• **AIM OF THE EXERCISE**:
Each line between the one holding "Where should I" and the end of the material below, both included, is to be transcribed word for word, with pictures left out.

• **GIVEN ENTRIES**:
□ □ □ □

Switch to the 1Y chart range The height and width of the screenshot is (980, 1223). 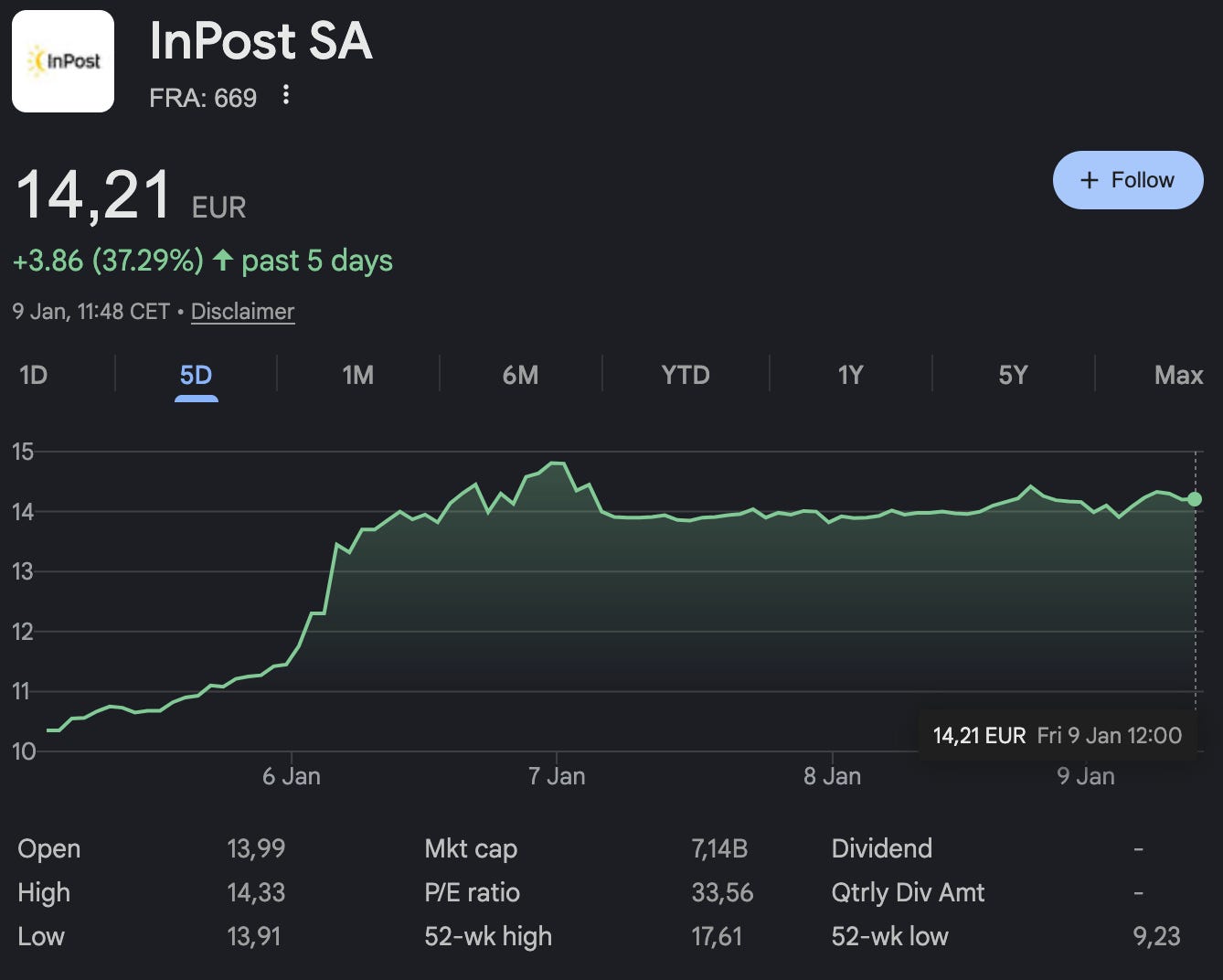[850, 375]
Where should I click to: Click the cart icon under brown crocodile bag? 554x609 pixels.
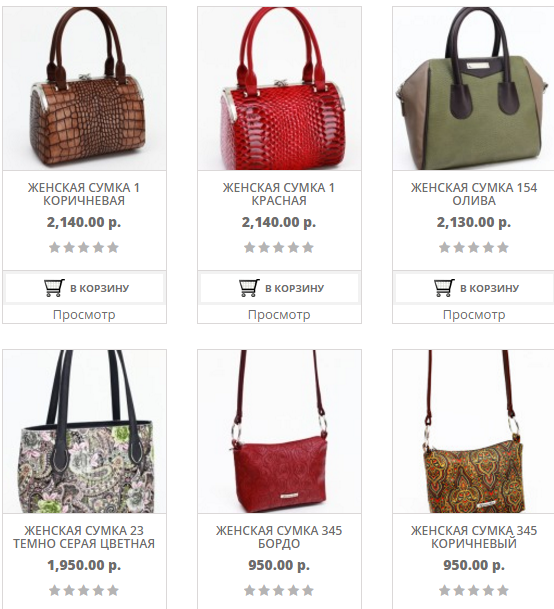coord(54,288)
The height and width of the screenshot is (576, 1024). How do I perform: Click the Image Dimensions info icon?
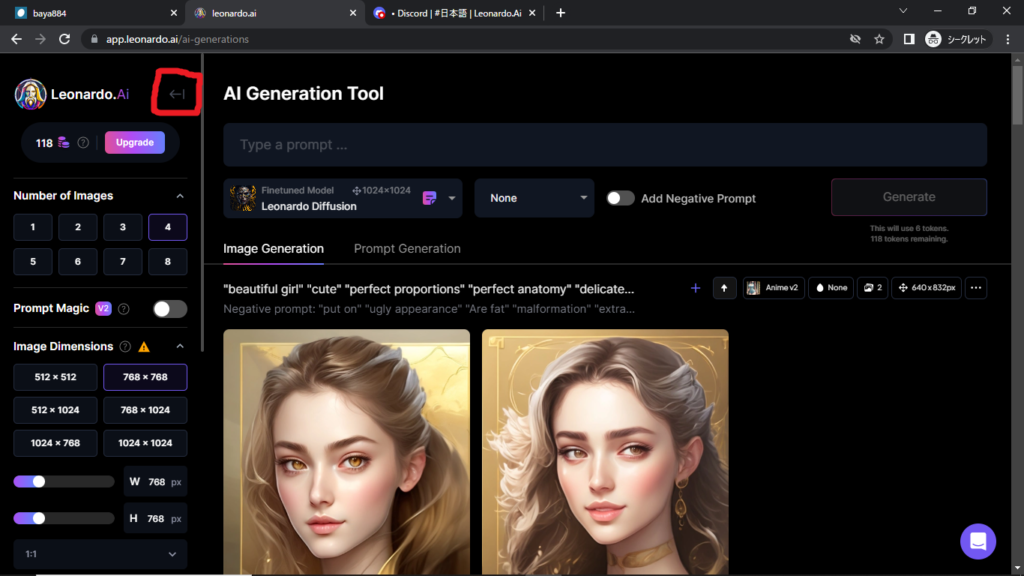125,347
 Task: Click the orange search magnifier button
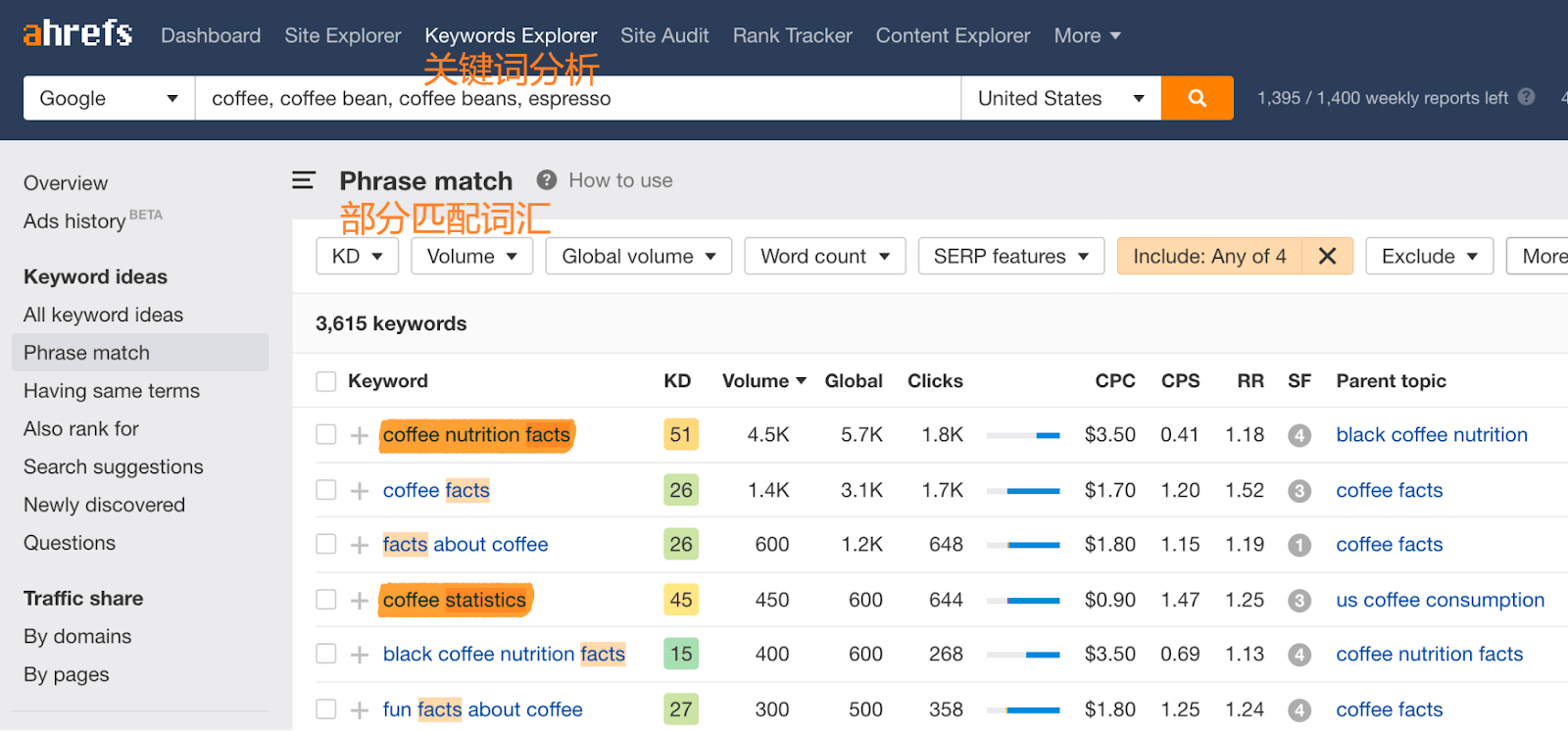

□ □ □ □

• **SOLVED PROBLEM**:
Where should I click to: Click the cart icon under brown crocodile bag? 554x609 pixels.
coord(54,288)
The height and width of the screenshot is (576, 1024). How do I perform: Click the Image Dimensions info icon?
125,347
 Task: Click the orange search magnifier button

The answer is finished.